(EXTRACTED TEXT begins)

Culture
Plenty of Fish app left private user information sitting out for hackers to grab
The vulnerability has since been fixed with an app update.
Plenty of Fish hasn’t had the greatest track record when it comes to its users’ safety. Now a new report from The App Analyst reveals that the dating app has been quietly leaking information from private user profiles. A solution has already been rolled out via an update to the app.
A minimal leak — The leaked data amounts to users’ first names and zip codes, and it was scrambled to make it difficult to interpret. Other data that users have been promised is private — such as household income, marital status, or number of siblings — are also readily available via the app’s API.
Still a leak, nonetheless— Though the leaked data wasn’t exactly popping up for users to read, it also wouldn’t be difficult to find and interpret with some basic networking analysis tools. The App Analyst was even able to find one user’s exact address by using the leaked data.
Private doesn’t always mean what you think — Much of the data users share with Plenty of Fish is “private” in the sense that it’s not displayed on their profile. But what users didn’t realize was that this privacy only extended so far — it was still ready to be picked up by any schmuck with a free network analyzer and too much free time.
The leak is a useful reminder that any information you volunteer to an app can be mishandled, despite promises of privacy. Even minor vulnerabilities have the potential to be dangerous.

(EXTRACTED TEXT ends)
(DATA FOR REVIEW begins)

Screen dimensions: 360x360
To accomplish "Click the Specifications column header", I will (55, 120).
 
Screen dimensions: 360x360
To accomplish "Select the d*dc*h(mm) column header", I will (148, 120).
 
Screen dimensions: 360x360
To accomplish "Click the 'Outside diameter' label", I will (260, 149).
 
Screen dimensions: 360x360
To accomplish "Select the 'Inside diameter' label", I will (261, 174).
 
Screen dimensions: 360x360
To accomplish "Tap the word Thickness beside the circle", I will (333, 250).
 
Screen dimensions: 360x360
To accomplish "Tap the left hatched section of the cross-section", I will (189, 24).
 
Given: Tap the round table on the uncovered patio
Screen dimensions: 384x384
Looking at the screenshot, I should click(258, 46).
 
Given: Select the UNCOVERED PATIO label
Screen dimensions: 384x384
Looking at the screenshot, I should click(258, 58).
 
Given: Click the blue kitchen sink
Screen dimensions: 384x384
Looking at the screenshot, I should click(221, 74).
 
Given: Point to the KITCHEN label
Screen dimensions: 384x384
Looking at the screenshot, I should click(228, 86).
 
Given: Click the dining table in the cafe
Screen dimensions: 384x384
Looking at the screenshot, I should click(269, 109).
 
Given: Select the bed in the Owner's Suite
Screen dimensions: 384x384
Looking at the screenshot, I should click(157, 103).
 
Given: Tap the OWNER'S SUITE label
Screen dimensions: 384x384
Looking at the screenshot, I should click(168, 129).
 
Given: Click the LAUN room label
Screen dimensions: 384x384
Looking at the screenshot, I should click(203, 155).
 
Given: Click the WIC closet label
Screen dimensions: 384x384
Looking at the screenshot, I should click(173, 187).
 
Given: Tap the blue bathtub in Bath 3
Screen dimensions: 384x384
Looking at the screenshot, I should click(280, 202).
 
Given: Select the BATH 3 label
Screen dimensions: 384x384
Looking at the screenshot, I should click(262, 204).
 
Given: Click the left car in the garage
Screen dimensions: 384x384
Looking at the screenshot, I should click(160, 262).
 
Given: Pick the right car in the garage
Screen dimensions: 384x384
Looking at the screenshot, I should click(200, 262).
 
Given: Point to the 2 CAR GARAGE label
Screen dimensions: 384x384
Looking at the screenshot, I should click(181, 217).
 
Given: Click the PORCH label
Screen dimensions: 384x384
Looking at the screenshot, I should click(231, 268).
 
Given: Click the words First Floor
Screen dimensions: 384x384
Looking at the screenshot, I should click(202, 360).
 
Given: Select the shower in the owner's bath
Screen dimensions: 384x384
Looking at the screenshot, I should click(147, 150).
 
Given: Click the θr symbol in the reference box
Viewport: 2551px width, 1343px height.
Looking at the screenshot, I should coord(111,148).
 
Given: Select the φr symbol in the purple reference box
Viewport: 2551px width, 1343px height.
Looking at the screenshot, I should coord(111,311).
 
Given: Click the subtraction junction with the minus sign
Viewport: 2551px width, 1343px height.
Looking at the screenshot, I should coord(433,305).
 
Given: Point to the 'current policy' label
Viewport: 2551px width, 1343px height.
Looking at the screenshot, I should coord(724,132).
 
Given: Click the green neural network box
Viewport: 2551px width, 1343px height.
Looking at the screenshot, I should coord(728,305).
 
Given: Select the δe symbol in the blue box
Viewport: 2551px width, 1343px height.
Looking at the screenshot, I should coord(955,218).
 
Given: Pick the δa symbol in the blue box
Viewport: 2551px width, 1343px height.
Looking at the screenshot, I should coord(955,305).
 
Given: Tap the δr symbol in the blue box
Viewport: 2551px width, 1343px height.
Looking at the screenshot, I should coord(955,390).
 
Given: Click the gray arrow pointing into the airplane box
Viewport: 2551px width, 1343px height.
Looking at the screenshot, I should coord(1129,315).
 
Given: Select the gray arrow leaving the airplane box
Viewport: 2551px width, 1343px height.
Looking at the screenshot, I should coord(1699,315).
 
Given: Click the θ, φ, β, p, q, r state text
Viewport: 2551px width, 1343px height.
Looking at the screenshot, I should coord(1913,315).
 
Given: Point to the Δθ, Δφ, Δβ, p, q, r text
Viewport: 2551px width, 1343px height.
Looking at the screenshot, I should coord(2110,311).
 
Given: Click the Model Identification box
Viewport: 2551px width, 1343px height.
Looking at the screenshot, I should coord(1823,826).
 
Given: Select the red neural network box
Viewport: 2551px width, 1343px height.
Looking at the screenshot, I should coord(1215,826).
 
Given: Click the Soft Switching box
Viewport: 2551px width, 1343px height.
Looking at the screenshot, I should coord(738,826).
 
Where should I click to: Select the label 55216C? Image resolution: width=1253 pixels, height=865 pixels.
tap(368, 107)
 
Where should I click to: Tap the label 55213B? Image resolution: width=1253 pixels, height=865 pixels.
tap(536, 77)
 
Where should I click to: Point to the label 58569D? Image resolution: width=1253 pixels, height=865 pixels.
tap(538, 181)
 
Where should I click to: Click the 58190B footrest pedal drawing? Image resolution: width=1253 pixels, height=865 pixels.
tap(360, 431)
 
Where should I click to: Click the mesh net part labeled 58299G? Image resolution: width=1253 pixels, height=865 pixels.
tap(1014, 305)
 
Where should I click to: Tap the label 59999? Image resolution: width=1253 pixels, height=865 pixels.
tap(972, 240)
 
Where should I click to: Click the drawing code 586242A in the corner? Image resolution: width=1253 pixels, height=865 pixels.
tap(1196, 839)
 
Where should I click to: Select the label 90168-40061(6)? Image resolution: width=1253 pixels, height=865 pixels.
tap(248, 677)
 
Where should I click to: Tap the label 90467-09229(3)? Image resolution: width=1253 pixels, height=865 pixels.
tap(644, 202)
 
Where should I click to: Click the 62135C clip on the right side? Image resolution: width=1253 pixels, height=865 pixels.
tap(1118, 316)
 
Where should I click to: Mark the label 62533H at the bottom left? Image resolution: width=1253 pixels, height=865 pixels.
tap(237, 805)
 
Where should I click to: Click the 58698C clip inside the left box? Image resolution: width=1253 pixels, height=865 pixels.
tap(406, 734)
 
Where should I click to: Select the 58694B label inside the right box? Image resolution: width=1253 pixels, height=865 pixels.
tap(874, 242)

(DATA FOR REVIEW ends)

§ PROBLEM TO SOLVE:
Return everything from "Still a leak, nonetheless—" down to "to be dangerous." in the Plenty of Fish article, copied word for word.

§ TASK SOLUTION:
Still a leak, nonetheless— Though the leaked data wasn’t exactly popping up for users to read, it also wouldn’t be difficult to find and interpret with some basic networking analysis tools. The App Analyst was even able to find one user’s exact address by using the leaked data.
Private doesn’t always mean what you think — Much of the data users share with Plenty of Fish is “private” in the sense that it’s not displayed on their profile. But what users didn’t realize was that this privacy only extended so far — it was still ready to be picked up by any schmuck with a free network analyzer and too much free time.
The leak is a useful reminder that any information you volunteer to an app can be mishandled, despite promises of privacy. Even minor vulnerabilities have the potential to be dangerous.